| |
| |
| |
Mengelwerk, tot fraaye letteren, konsten en weetenschappen betrekkelyk.
Redenvoering tegen de verkwisting.
Door Samuel Bourn.
Maakt u zelven Vrienden uit den onregtvaardigen Mammon.
christus. Luc. XVI. 9.
Het zeggen van christus: Maakt u zelven Vrienden uit den onregtvaardigen Mammon, drukt, zo juist en beknopt als mogelyk is, uit, het beste gebruik 't geen men van den Rykdom kan maaken, en behelst een gebod, even zeer aangekant tegen de uitersten, Gierigheid en Verkwisting.

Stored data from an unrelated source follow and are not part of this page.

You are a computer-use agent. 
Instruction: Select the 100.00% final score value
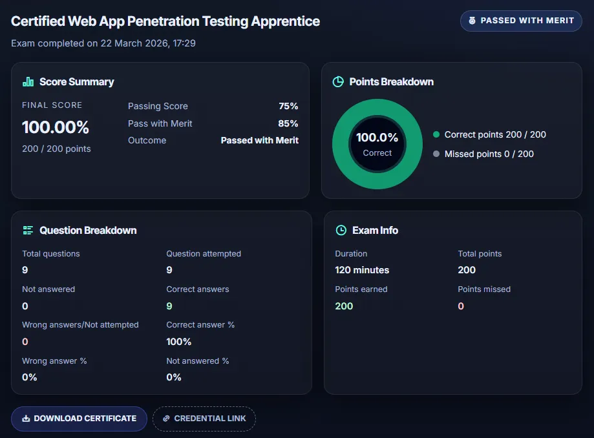point(56,127)
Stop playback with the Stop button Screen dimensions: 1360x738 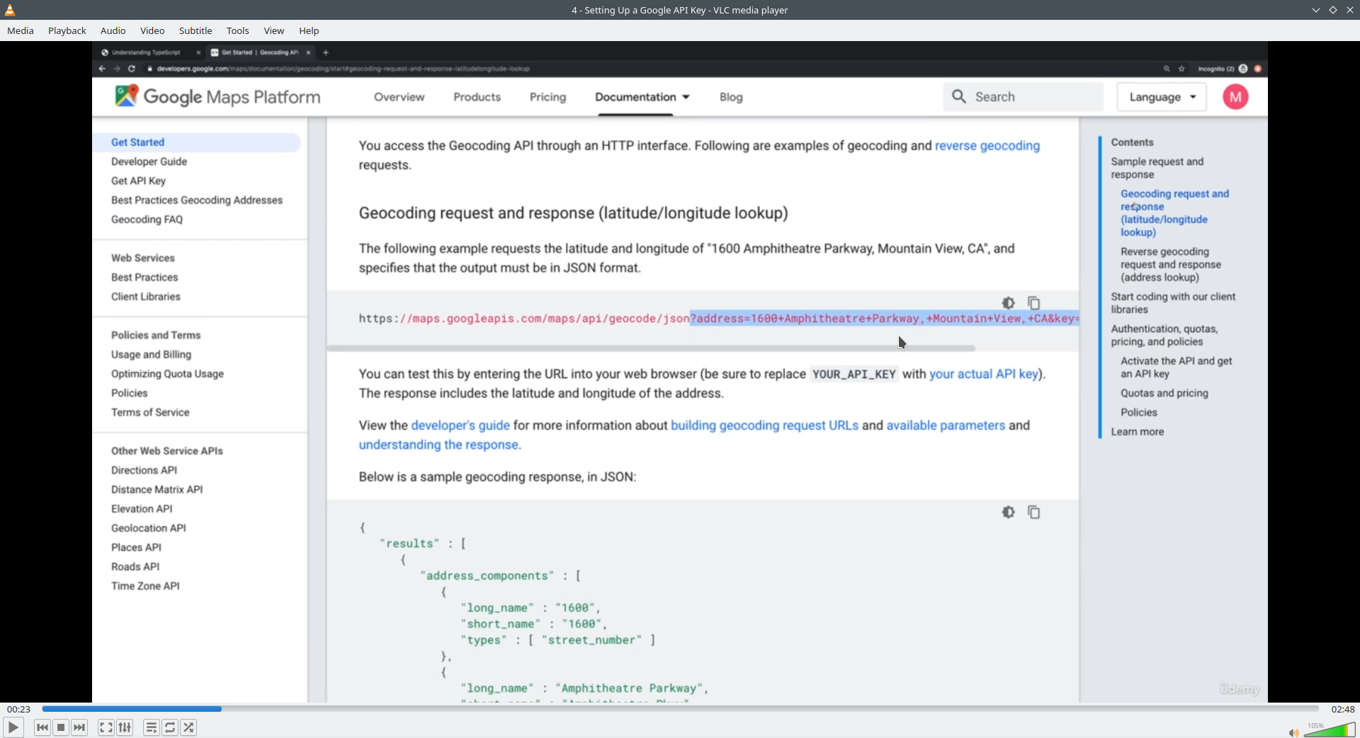61,727
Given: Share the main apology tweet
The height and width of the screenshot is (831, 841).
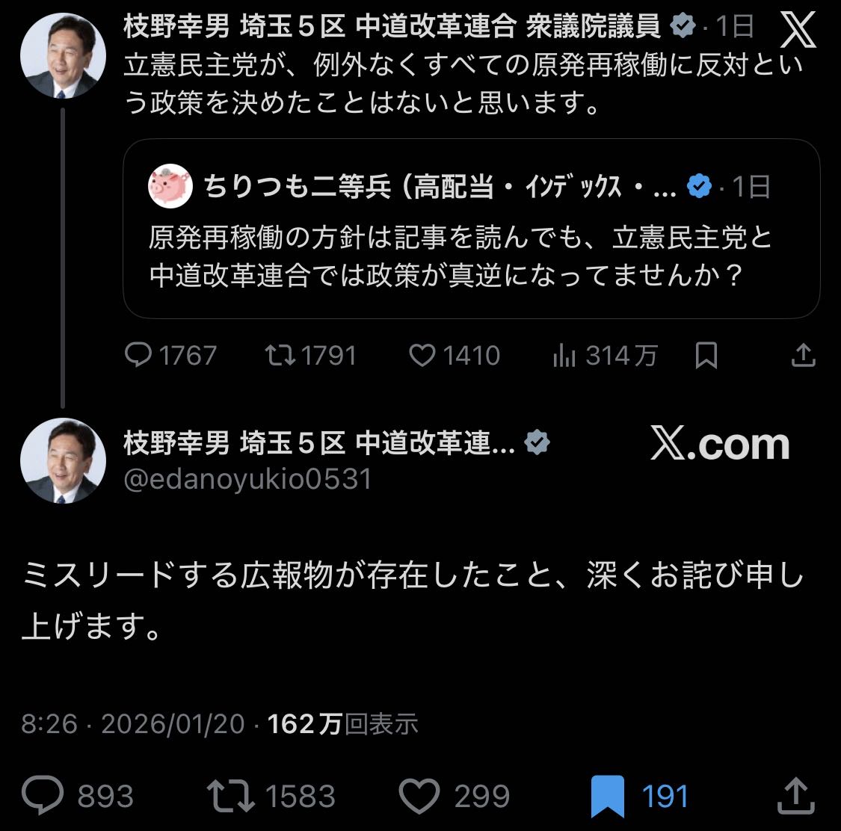Looking at the screenshot, I should [795, 795].
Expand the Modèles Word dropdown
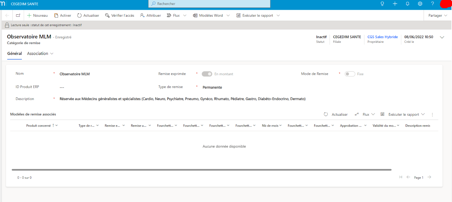This screenshot has width=452, height=202. click(228, 15)
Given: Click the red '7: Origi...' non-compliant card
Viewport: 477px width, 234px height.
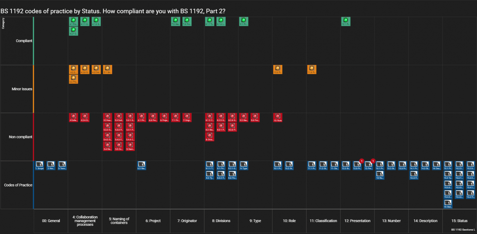Looking at the screenshot, I should (187, 118).
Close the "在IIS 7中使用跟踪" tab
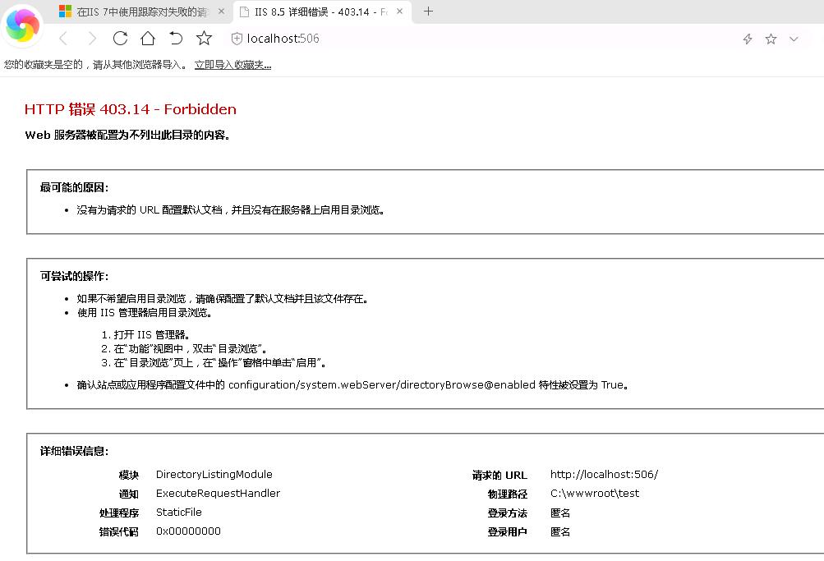Image resolution: width=824 pixels, height=561 pixels. (x=221, y=11)
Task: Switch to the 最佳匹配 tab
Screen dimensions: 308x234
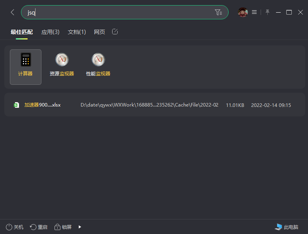Action: 22,32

Ik zal 't zelve, voornaamlyk, in het laatstgemelde opzigt beschouwen, als ons leerende, welk een verstandig gebruik wy te maaken hebben van dat deel der tydlyke goederen, 't welk de Voorzienigheid ons geschonken heeft, in tegenstelling van de ydele, weelderige, onnutte, of schadelyke Verkwisting.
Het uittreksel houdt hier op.